I had a fixed view of what I use and how it works. It’s worked before; I expected it to work now. Despite evidence telling me, “Something has changed!” I kept expecting it to be the same.

There is a real world out there—people, situations, and things that exist. Yet, that’s not what we perceive. Choice theory tells us that our senses provide us with information about the real world, but that information gets filtered by our “perceptual filtering system.”

That’s pretty fancy language. What does it mean in practical terms?

We gain knowledge through our perceptions. Fortunately, we perceive much of the world in pretty much the same way; both you and I perceive a chair to be a chair; we don’t perceive it to be a turnip.

But we don’t all perceive everything in the same way. One way to explain those differences is that our sensed information is filtered.

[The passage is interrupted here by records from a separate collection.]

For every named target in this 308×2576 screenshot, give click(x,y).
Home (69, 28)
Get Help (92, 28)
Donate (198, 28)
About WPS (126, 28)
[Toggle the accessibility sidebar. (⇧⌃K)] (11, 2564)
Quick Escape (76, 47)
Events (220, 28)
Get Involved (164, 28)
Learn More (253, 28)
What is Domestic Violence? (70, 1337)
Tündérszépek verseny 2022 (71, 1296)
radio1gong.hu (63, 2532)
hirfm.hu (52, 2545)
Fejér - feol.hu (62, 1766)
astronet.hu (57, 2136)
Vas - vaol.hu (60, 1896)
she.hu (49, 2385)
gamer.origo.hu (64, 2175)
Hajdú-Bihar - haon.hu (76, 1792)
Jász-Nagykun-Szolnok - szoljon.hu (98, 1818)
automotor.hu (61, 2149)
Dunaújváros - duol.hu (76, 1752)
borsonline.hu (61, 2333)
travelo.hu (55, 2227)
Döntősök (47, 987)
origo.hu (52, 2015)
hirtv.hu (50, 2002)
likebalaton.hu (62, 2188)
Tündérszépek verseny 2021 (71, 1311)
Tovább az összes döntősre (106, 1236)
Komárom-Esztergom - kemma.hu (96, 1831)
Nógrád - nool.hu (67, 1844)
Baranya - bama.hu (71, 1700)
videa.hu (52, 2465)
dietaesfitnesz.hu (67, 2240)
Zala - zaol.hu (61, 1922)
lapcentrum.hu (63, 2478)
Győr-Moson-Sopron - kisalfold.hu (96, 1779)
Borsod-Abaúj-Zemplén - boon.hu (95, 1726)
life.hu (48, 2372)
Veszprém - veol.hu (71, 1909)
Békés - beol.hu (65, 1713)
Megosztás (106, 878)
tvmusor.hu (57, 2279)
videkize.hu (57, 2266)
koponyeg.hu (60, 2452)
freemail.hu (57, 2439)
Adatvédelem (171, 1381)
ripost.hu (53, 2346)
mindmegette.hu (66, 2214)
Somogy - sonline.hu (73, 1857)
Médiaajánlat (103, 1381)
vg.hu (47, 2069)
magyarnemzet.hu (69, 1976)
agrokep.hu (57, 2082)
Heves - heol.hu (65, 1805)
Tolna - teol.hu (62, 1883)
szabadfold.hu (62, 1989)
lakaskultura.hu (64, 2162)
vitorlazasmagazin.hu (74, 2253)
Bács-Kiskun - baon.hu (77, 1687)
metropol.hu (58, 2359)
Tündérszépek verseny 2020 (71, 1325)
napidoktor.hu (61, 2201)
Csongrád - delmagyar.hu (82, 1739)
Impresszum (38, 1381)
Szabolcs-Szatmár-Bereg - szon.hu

Choice theory refers to one of those filters as a “total knowledge filter” which compares what we’ve sensed to what has meaning for us.

There are three possible outcomes:

  1. If what we sense has meaning, it becomes a perception which we then assess for value: positive, negative or neutral.
  2. If what we sense might have meaning, we investigate further.
  3. If it has no meaning for us, the information basically goes nowhere.

So, my eyes were providing information to show, “This is not what you usually see.” Yet, that didn’t take on meaning for me until my participant pointed it out.

What’s the bigger picture here?

When we have fixed expectations, we can sometimes mistake those expectations for reality, even when the feedback we get says, “No, this is different.”

I like to think that what I see is reality. But it’s being filtered—by me. It’s easy to forget that. So I’m grateful to have had this little reminder about my own perceptual filters.

This also provides insight into why people sometimes seem to be wearing “blinders.” For example, why would some parents persist in believing that their teenagers are studying with friends, when evidence clearly indicates that this isn’t so?

Why do some people live beyond their means, even though evidence is telling them, “You’re broke!”

Why do some spouses completely trust their partner when evidence indicates that their trust is misplaced? Or vice versa?

Have you ever said, “How could I have been so blind?” Then you know that just because something is in front of our eyes doesn’t mean we see it.

Do you find it difficult to recognize the feedback that reality provides for you?